Case green, l’Italia nel mirino di Bruxelles: la procedura d’infrazione divide proprietari e istituzioni UE

La Commissione europea ha avviato una procedura d’infrazione contro l’Italia per il mancato recepimento di uno degli obblighi centrali della direttiva sull’efficienza energetica degli edifici , la cosiddetta direttiva “case green” (UE 2024/1275). Roma non ha presentato entro il 31 dicembre 2025 il proprio Piano nazionale di ristrutturazione degli edifici, uno strumento considerato da Bruxelles indispensabile per guidare la trasformazione del patrimonio immobiliare verso la decarbonizzazione entro il 2050. L’Italia non è sola: la lettera di messa in mora è stata inviata l’11 marzo 2026 a ulteriori 18 Stati membri, ma il caso italiano ha assunto una particolare risonanza politica per le specificità del nostro Paese.

La denuncia degli eurodeputati: “Un peso insostenibile per i proprietari”.

A portare la questione in Parlamento europeo sono stati tre eurodeputati italiani del gruppo Patrioti per l’Europa , Anna Maria Cisint, Aldo Patriciello e Isabella Tovaglieri, che hanno presentato un’interrogazione scritta alla Commissione sollevando dubbi sia sull’opportunità di proseguire la procedura d’infrazione sia sull’impianto stesso della direttiva.

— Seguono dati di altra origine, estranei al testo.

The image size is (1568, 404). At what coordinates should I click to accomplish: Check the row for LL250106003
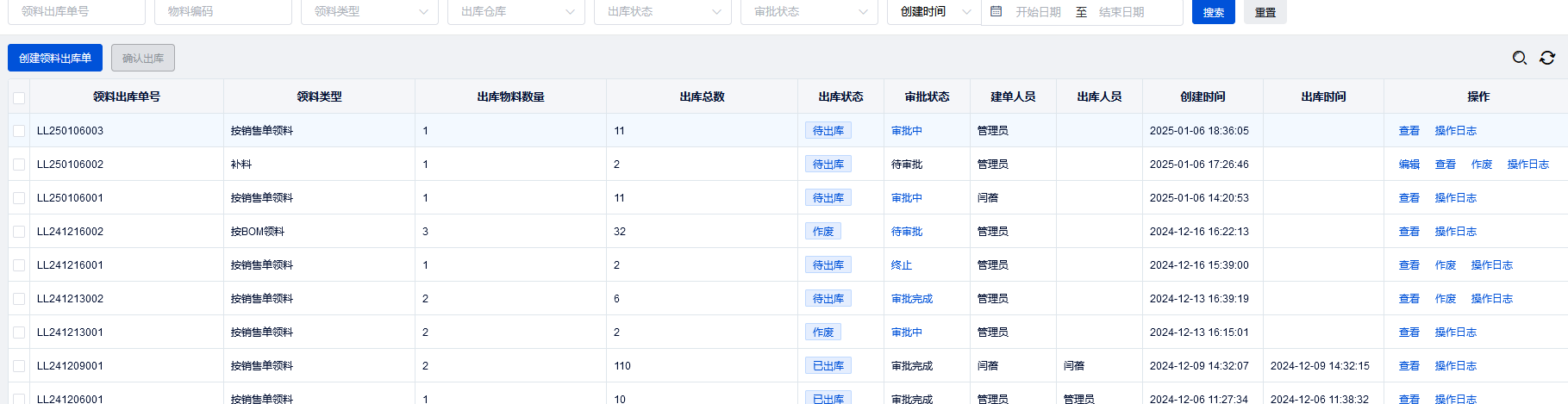click(x=19, y=131)
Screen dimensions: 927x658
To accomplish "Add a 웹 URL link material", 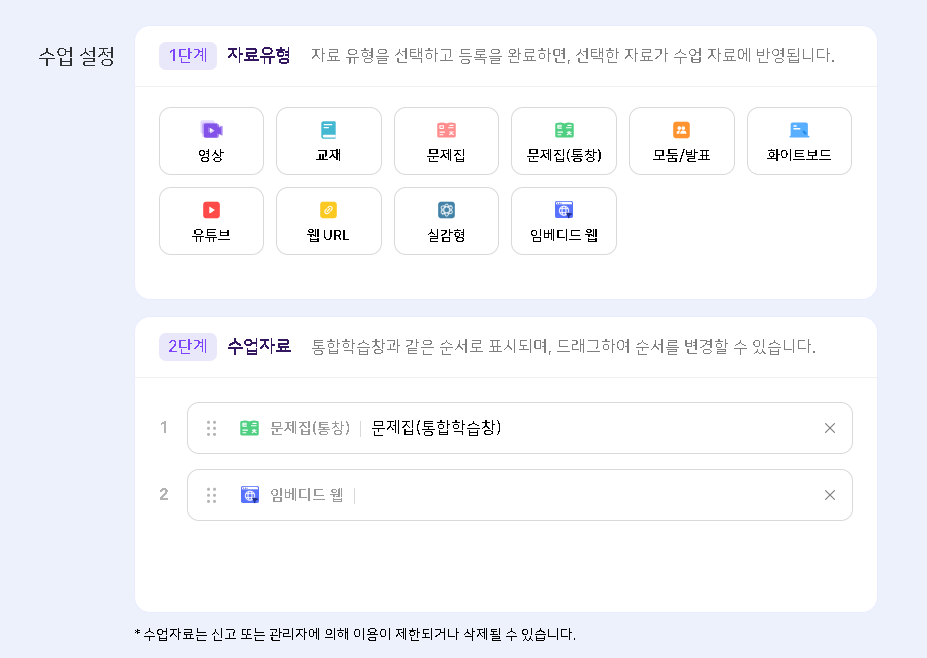I will point(328,221).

Il ragionamento degli interroganti parte da una considerazione strutturale: l’Italia presenta caratteristiche uniche nel panorama europeo. Ha uno dei patrimoni edilizi più vecchi del continente, un’altissima percentuale di proprietà privata e un numero rilevante di edifici storici o sottoposti a vincoli paesaggistici. Applicare in modo rigido e uniforme gli obblighi della direttiva rischierebbe, secondo loro, di gravare economicamente su milioni di famiglie e piccoli proprietari, distorcere il mercato immobiliare e deprimere i valori delle abitazioni. Gli eurodeputati chiedono quindi alla Commissione se ritenga opportuno proseguire con la procedura d’infrazione in assenza di una valutazione adeguata dell’impatto economico e sociale sulla cittadinanza, e se non sia necessario prevedere maggiore flessibilità per i paesi con un patrimonio edilizio storicamente e strutturalmente eterogeneo.

La risposta della Commissione: flessibilità già prevista, nessun passo indietro.

La risposta del commissario danese Dan Jørgensen, a nome della Commissione, respinge le critiche punto per punto. Bruxelles ricorda che la procedura d’infrazione non riguarda il contenuto della direttiva né l’obbligo di ristrutturare i singoli appartamenti, ma semplicemente il mancato invio del piano nazionale entro la scadenza stabilita , un adempimento procedurale, non una misura immediatamente vincolante per i cittadini.

Sul merito, la Commissione sottolinea che la direttiva non impone regole uniformi ma lascia ampio margine di manovra agli Stati membri. Non prevede obblighi di ristrutturazione per le singole abitazioni private, ma fissa obiettivi di riduzione del consumo energetico dell’intero patrimonio edilizio nazionale, lasciando a ciascun paese la libertà di scegliere le modalità di intervento più efficaci e convenienti. Per gli edifici non residenziali storici o vincolati, gli Stati possono prevedere esenzioni. È inoltre possibile stabilire criteri aggiuntivi di esenzione in caso di difficoltà economiche o di un rapporto costi-benefici sfavorevole.

La Commissione ricorda infine che la direttiva è stata preceduta da una valutazione d’impatto, dalla quale è emerso che gli edifici con le peggiori prestazioni energetiche sono spesso abitati da famiglie vulnerabili, e che le misure previste contribuiranno a ridurne le bollette energetiche , un argomento che capovolge la narrativa di chi vede nella direttiva un attacco ai proprietari meno abbienti.